• [Extrait fourni]:
_ _ _ _

1979

« En fait, les idées de base du marxisme sont extrêmement simples. Elles permettent de comprendre, comme aucune autre théorie, la société dans laquelle nous vivons. Elles expliquent les crises économiques, pourquoi il y a tant de pauvreté au milieu de l’abondance, les coups d’États et les dictatures militaires, pourquoi les merveilleuses innovations technologiques envoient des millions de personnes au chômage, pourquoi les « démocraties » soutiennent les tortionnaires. »

Chris Harman

Qu'est-ce que le marxisme ?

11 - L’impérialisme et la libération nationale

1979

Tout au long de l’histoire du capitalisme, la classe dirigeante a toujours cherché une source supplémentaire de richesses - la prise des richesses produites par les autres pays. La croissance des premières formes de capitalisme, à la fin du Moyen Age, fut accompagnée par la création par les États occidentaux, d’un vaste empire colonial - les empires de l’Espagne et du Portugal, de la Hollande et de la France, et, bien sûr, de l’Angleterre. La richesse se retrouva dans les mains des classes dirigeantes de l’Europe occidentale, pendant que des sociétés entières de ce qui est devenu connu sous le nom de Tiers-Monde (Afrique, Asie et Amérique du sud) furent détruites.

Ainsi, la « découverte » de l’Amérique par les Européens au XVIème siècle, produisit une injection massive d’or en Europe. L’autre revers de la médaille fut la destruction complète de sociétés et la mise en esclavage d’autres. Par exemple, en Haïti, où Christophe Colomb établit pour la première fois un campement, les Indiens Arawak présents (à peu près un demi-million en tout) furent exterminés, en l’espace de deux générations. Au Mexique, la population indienne passa de 20 millions en 1520 à 2 millions en 1607.

La population indienne des Antilles et d’une partie du continent, fut remplacée par des esclaves capturés en Afrique et transportés à travers l’Atlantique, dans des conditions abominables. On estime à 15 millions le nombre d’individus ayant survécu à la traversée et à 9 millions celui des individus morts en transit. La moitié, à peu près, des esclaves furent transportés sur des bateaux anglais - ce qui est l’une des raisons pour lesquelles le capitalisme anglais fut le premier à se développer.

_ _ _ _

• [Matériel fourni]:
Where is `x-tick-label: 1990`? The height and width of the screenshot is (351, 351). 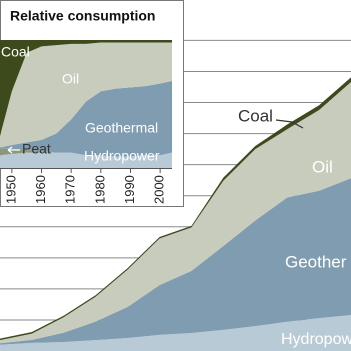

_ _ _ _

• [À faire]:
1. Reproduisez mot pour mot le passage de l'extrait sur l'impérialisme qui commence par « Tout au long » et s'arrête après « sud) furent détruites. ».
2. Rédigez la suite de l'extrait sur l'impérialisme, juste après sa dernière phrase.
La liste n'a aucun lien avec l'extrait sur l'impérialisme.

• [Réponses]:
1.
Tout au long de l’histoire du capitalisme, la classe dirigeante a toujours cherché une source supplémentaire de richesses - la prise des richesses produites par les autres pays. La croissance des premières formes de capitalisme, à la fin du Moyen Age, fut accompagnée par la création par les États occidentaux, d’un vaste empire colonial - les empires de l’Espagne et du Portugal, de la Hollande et de la France, et, bien sûr, de l’Angleterre. La richesse se retrouva dans les mains des classes dirigeantes de l’Europe occidentale, pendant que des sociétés entières de ce qui est devenu connu sous le nom de Tiers-Monde (Afrique, Asie et Amérique du sud) furent détruites.

2.
La richesse du trafic d’esclave finança l’industrie. Il y a un vieux proverbe qui dit « les murs de Bristol sont cimentés avec le sang des nègres » - et cela s’applique aussi aux autres ports. Comme le disait Karl Marx, « il fallait pour piédestal à l'esclavage dissimulé des salariés en Europe, l'esclavage sans phrase dans le nouveau monde ».

À l’esclavage, s’ajoutait le pillage pur et simple - comme lorsque l’Angleterre conquit l’Inde. Le Bengale était si avancé que les premiers visiteurs britanniques furent étonnés par la magnificence de cette civilisation. Mais cette richesse ne resta pas longtemps au Bengale. Comme l’écrivit Lord Macaulay dans sa biographie du conquérant, Clive :

L’immense population devint une proie. D’énormes fortunes furent, ainsi, rapidement accumulées à Calcutta, pendant que 30 millions d’êtres humains furent réduits à une extrême pauvreté. Ils avaient l’habitude de vivre sous la tyrannie, mais jamais une tyrannie comme celle-ci.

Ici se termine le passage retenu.